There are several reasons providing consumers with relative caloric information may be more desirable than providing them with absolute caloric information. Absolute caloric information requires consumers to translate the information into interpretable equivalents—a task made more challenging by low levels of nutritional literacy and numeracy, which are highest among low socioeconomic status and minority groups[13–15] Information-based interventions that require less mental processing may be more successful than are information-based interventions requiring greater computation or comprehension effort.[16] Moreover, presenting relative caloric information in terms of its effect (i.e., minutes of running required to burn off a can of soda) may have a greater effect on food purchasing behavior. There is a large body of research suggesting that unfavorable information is more persuasive to consumers.[17]

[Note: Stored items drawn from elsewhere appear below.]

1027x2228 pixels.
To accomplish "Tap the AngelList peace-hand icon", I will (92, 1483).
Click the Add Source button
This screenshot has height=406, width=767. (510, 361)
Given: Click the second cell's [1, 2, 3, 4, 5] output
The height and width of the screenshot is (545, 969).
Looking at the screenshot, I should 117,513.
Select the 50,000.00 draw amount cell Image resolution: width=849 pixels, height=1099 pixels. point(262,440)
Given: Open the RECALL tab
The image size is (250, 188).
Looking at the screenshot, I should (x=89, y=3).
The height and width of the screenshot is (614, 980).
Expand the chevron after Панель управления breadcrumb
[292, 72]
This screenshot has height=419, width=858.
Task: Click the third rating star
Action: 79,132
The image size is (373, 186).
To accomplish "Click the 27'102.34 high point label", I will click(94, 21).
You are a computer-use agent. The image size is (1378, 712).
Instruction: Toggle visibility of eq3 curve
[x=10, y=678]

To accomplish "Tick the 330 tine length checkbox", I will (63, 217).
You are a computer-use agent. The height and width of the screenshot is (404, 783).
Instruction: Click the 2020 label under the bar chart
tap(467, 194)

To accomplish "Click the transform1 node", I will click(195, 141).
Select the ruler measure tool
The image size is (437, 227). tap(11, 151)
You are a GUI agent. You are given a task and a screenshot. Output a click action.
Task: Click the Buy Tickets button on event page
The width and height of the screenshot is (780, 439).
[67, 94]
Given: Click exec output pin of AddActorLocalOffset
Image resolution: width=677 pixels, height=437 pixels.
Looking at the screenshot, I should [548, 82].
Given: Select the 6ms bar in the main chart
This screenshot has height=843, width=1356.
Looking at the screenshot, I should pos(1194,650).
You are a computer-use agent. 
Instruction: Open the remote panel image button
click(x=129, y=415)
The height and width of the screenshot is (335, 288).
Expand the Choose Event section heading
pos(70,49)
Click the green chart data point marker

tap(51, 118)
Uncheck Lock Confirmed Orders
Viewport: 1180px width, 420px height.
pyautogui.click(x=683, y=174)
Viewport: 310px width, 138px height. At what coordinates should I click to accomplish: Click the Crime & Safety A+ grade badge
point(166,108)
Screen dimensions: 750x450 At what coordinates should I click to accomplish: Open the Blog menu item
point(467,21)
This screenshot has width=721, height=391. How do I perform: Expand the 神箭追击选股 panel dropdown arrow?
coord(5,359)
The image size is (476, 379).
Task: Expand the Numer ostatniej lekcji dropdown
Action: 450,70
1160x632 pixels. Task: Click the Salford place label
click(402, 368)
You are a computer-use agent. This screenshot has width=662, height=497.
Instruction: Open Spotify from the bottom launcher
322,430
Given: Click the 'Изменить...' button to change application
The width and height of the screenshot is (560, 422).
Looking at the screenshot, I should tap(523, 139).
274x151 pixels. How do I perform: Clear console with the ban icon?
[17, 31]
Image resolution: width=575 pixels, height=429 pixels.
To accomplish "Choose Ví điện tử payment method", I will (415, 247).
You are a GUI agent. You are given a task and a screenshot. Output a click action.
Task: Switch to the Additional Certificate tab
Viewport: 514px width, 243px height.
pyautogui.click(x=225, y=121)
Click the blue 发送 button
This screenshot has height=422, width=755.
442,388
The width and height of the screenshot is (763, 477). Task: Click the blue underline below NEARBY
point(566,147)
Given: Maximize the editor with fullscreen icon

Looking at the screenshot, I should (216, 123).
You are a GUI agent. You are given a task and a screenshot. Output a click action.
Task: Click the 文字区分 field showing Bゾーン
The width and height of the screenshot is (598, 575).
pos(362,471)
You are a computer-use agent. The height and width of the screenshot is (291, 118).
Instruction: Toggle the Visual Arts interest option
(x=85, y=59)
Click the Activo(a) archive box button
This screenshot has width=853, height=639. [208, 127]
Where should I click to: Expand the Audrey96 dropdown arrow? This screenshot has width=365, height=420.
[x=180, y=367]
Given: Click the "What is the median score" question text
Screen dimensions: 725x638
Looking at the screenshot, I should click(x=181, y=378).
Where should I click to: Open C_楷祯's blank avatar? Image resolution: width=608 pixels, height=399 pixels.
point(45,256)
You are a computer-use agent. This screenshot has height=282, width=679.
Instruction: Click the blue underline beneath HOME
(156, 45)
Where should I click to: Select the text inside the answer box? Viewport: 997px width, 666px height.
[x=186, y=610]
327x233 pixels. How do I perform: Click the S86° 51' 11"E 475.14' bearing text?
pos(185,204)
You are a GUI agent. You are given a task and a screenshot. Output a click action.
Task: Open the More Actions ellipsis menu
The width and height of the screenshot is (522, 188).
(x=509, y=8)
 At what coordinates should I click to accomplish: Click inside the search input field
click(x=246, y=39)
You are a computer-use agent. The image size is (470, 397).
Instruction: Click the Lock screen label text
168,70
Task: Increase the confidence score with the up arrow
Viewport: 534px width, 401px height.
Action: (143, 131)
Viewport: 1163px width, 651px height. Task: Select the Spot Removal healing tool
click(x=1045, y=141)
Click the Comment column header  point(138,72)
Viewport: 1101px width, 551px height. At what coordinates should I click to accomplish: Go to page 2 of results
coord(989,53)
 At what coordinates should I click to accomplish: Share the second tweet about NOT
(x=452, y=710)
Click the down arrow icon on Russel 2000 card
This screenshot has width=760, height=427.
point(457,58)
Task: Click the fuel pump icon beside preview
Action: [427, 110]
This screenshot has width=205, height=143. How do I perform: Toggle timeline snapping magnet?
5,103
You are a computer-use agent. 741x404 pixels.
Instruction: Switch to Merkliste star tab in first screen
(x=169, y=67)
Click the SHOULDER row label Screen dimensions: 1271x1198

We examined whether providing caloric information about SSBs significantly reduces the volume of SSB purchases among Black adolescents and tested whether varying forms of caloric information on SSBs differently affects the volume of SSB purchases. We hypothesized that providing caloric information in an easily understandable format would reduce adolescent purchases of SSBs. In particular, we hypothesized that relative caloric information (i.e., percentage daily value or physical activity equivalent) would have a larger effect on SSB purchases than would absolute calorie information and that providing consumers with relative caloric information in the form of physical activity equivalents would have a larger impact on SSB sales than would providing relative caloric information in the form of percentage daily value. To our knowledge, no other study has evaluated potentially more effective modes for communicating caloric information about SSBs to adolescents at high risk for obesity and SSB consumption.